### DATA RECORDS

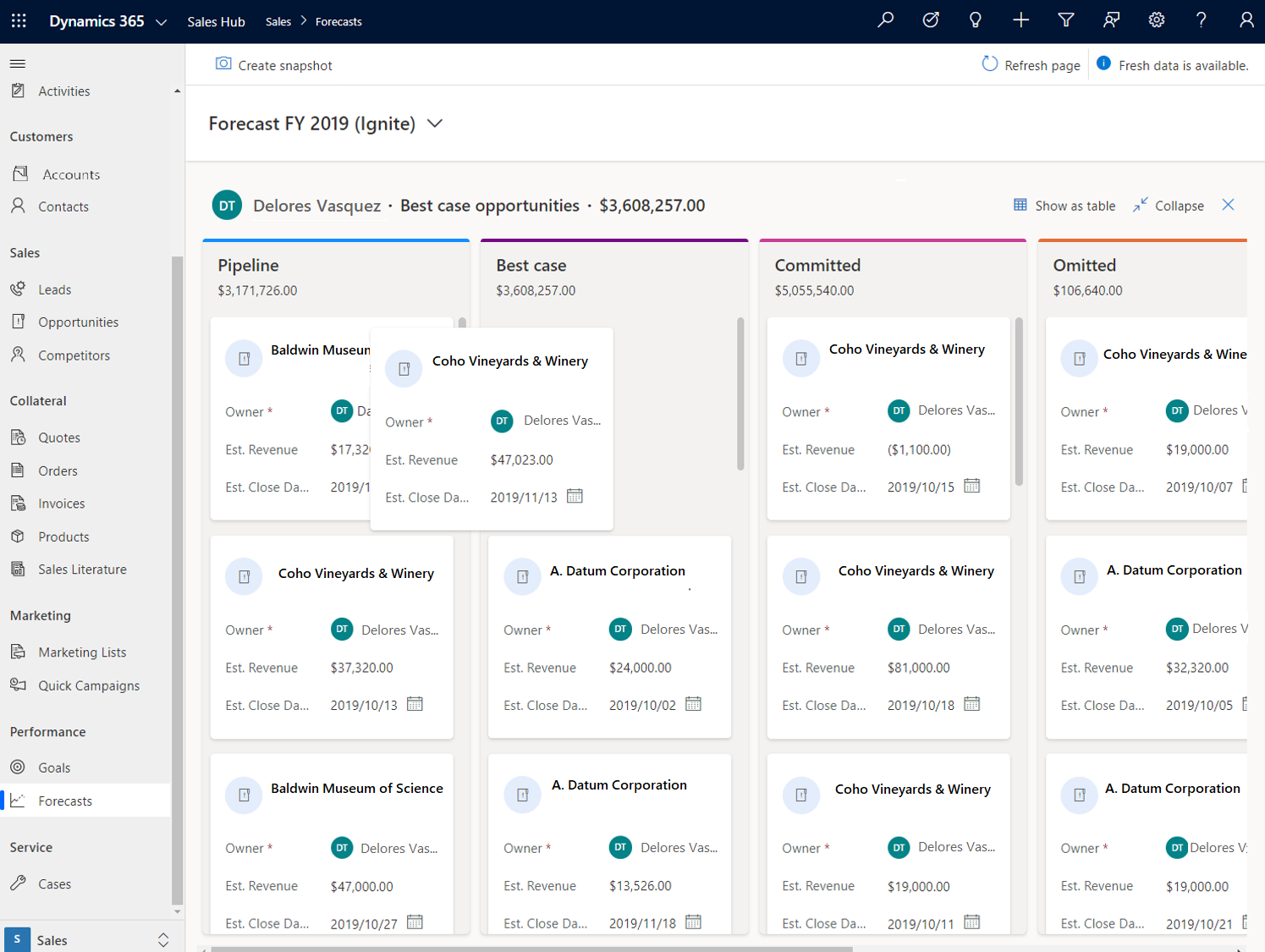Open the app launcher waffle icon
1265x952 pixels.
(19, 21)
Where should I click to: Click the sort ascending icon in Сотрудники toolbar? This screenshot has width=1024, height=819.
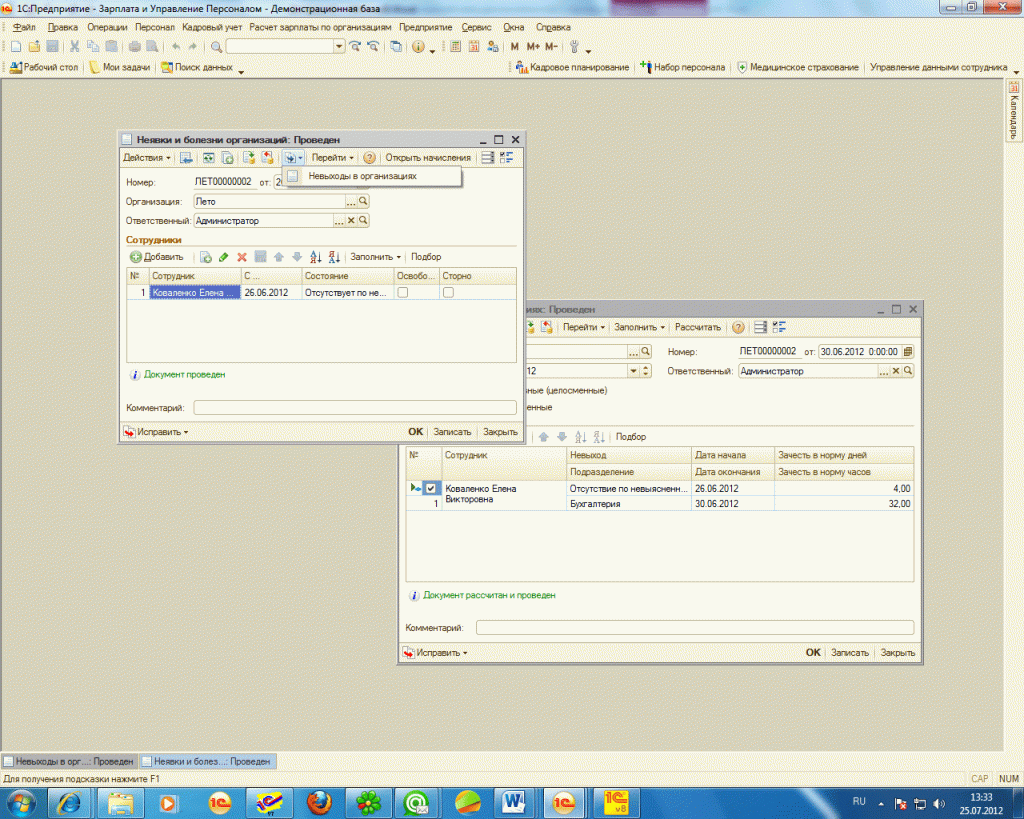(x=315, y=257)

######

# ACTIVITY
Give back exactly the lines running from the one that contains "Where should I" to the end of the records, including both of those lines and excluding every picture.

# EXPECTED ANSWER
Where should I click to: Click the sort ascending icon in Сотрудники toolbar? This screenshot has width=1024, height=819.
(x=315, y=257)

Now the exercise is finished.